# START OF Raw records
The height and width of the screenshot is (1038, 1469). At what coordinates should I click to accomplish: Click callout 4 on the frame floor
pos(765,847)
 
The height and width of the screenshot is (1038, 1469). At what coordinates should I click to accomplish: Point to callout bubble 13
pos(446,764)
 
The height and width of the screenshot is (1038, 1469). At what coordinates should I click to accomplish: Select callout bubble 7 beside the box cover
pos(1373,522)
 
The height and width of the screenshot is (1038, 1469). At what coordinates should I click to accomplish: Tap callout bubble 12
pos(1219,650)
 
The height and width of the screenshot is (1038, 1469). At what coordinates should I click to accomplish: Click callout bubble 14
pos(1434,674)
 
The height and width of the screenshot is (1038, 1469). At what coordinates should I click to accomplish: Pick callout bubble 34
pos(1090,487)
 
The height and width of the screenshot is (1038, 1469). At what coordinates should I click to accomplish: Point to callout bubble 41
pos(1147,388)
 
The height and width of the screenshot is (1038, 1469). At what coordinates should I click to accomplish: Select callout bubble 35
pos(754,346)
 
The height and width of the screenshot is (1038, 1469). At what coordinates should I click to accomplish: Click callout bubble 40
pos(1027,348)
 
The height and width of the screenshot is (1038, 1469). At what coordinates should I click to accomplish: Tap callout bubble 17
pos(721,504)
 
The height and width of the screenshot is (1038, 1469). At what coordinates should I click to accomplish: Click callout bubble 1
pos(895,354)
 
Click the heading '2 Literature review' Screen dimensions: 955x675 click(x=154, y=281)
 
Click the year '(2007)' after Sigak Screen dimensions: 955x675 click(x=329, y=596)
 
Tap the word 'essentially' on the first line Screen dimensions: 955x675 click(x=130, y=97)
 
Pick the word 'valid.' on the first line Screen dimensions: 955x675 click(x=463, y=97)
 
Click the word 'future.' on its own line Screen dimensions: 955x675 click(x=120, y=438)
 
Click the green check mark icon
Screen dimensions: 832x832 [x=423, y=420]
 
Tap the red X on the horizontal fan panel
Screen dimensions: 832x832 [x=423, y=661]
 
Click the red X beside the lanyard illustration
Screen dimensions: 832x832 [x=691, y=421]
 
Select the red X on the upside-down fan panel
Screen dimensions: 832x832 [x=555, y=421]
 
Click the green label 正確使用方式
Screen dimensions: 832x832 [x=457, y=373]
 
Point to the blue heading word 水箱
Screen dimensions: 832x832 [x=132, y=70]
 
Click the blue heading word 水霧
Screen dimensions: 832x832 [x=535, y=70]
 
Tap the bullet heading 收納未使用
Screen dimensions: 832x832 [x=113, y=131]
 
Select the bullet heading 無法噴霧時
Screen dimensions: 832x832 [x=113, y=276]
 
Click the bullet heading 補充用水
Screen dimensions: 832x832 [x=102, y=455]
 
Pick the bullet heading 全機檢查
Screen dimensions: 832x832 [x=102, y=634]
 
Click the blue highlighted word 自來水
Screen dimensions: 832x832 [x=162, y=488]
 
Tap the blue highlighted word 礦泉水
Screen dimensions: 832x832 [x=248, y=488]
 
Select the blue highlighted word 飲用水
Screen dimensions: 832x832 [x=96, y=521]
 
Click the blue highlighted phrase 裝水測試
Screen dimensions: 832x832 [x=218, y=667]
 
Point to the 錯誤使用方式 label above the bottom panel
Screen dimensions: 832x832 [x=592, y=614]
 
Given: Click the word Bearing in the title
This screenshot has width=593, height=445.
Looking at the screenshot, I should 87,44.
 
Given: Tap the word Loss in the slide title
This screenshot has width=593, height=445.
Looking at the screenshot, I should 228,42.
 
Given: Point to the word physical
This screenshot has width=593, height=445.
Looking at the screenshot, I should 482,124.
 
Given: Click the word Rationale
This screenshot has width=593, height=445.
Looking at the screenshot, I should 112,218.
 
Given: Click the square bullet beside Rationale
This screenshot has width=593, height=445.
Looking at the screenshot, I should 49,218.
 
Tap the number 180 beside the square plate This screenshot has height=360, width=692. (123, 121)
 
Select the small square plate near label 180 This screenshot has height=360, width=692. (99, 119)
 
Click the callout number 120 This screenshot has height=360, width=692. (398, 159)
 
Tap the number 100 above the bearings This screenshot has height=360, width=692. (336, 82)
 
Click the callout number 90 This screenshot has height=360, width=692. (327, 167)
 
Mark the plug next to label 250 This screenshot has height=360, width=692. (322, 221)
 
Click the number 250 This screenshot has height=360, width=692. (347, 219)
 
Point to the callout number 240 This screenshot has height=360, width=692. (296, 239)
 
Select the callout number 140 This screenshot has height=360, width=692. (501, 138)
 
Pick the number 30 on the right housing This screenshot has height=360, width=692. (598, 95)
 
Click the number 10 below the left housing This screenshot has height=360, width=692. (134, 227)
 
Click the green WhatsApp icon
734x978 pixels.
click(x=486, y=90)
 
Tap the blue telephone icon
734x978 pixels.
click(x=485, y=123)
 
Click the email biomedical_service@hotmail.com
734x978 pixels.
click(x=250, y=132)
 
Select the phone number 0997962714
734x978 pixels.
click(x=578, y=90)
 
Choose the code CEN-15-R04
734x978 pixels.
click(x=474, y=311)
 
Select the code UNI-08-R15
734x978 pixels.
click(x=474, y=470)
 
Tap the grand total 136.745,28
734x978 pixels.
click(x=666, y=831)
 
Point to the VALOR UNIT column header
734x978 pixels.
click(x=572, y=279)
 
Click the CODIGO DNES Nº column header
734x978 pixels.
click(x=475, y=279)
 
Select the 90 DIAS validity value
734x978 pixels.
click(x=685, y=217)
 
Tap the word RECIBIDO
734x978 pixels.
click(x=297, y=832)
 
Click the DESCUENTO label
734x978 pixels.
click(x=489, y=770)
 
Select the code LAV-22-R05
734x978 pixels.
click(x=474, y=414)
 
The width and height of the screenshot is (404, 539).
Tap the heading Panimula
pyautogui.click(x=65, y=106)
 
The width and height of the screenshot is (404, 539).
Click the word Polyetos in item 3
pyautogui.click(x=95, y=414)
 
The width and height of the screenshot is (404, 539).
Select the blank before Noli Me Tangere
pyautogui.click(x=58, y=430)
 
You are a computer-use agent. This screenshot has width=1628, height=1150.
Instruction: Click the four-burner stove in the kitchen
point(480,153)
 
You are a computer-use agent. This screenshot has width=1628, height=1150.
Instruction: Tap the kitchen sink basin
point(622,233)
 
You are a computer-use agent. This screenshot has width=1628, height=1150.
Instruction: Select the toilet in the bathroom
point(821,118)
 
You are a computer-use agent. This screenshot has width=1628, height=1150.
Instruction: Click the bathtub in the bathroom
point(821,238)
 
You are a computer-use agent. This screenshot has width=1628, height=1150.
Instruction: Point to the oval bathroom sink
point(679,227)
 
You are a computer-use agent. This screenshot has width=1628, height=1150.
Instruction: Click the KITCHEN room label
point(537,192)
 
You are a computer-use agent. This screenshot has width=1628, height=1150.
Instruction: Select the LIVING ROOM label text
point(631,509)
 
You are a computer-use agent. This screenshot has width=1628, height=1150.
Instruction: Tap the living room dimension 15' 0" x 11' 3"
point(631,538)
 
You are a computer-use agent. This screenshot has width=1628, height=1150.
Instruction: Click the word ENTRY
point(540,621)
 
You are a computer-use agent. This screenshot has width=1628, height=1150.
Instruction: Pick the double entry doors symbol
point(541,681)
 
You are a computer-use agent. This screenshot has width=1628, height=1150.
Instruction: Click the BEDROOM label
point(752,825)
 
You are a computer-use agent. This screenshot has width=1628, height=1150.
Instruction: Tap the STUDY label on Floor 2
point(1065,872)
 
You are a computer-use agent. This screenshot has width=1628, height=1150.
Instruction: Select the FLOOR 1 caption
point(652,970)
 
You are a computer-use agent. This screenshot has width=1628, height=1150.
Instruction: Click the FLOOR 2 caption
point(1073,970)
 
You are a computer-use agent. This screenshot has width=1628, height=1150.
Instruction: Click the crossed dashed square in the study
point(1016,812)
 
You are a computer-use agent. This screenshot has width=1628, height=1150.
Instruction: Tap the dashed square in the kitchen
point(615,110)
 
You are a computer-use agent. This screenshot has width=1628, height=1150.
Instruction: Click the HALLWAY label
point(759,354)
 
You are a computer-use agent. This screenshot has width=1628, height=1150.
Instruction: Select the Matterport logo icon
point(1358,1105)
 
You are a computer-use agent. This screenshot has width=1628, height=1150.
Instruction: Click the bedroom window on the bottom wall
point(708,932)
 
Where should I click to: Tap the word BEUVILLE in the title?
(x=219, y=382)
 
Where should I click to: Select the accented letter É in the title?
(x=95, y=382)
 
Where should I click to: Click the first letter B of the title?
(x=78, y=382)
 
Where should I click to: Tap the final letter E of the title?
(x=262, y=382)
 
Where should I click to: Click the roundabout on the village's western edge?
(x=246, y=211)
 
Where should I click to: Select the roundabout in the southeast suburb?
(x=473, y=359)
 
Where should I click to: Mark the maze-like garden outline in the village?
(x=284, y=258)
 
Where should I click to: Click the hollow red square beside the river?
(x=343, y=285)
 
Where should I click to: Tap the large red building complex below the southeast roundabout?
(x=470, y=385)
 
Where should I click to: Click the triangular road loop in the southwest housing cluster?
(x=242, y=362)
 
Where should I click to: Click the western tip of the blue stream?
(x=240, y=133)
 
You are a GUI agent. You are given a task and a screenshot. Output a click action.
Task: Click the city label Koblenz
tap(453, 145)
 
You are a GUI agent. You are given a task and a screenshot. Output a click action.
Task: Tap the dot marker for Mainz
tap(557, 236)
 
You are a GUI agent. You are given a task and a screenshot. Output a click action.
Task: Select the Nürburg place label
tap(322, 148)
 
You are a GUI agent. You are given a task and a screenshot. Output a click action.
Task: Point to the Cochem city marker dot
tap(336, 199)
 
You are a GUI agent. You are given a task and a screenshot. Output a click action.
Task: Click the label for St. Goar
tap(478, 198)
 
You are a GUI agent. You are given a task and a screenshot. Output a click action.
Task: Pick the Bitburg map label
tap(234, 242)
# END OF Raw records
Could you update the data from its first line through the line containing "pos(1147,388)", writing "numbered badge" wherever "callout bubble" appears and leaving everything else unchanged?

The height and width of the screenshot is (1038, 1469). At what coordinates should I click to accomplish: Click callout 4 on the frame floor
pos(765,847)
 
The height and width of the screenshot is (1038, 1469). At what coordinates should I click to accomplish: Point to numbered badge 13
pos(446,764)
 
The height and width of the screenshot is (1038, 1469). At what coordinates should I click to accomplish: Select numbered badge 7 beside the box cover
pos(1373,522)
 
The height and width of the screenshot is (1038, 1469). At what coordinates should I click to accomplish: Tap numbered badge 12
pos(1219,650)
 
The height and width of the screenshot is (1038, 1469). At what coordinates should I click to accomplish: Click numbered badge 14
pos(1434,674)
 
The height and width of the screenshot is (1038, 1469). At what coordinates should I click to accomplish: Pick numbered badge 34
pos(1090,487)
 
The height and width of the screenshot is (1038, 1469). At what coordinates should I click to accomplish: Point to numbered badge 41
pos(1147,388)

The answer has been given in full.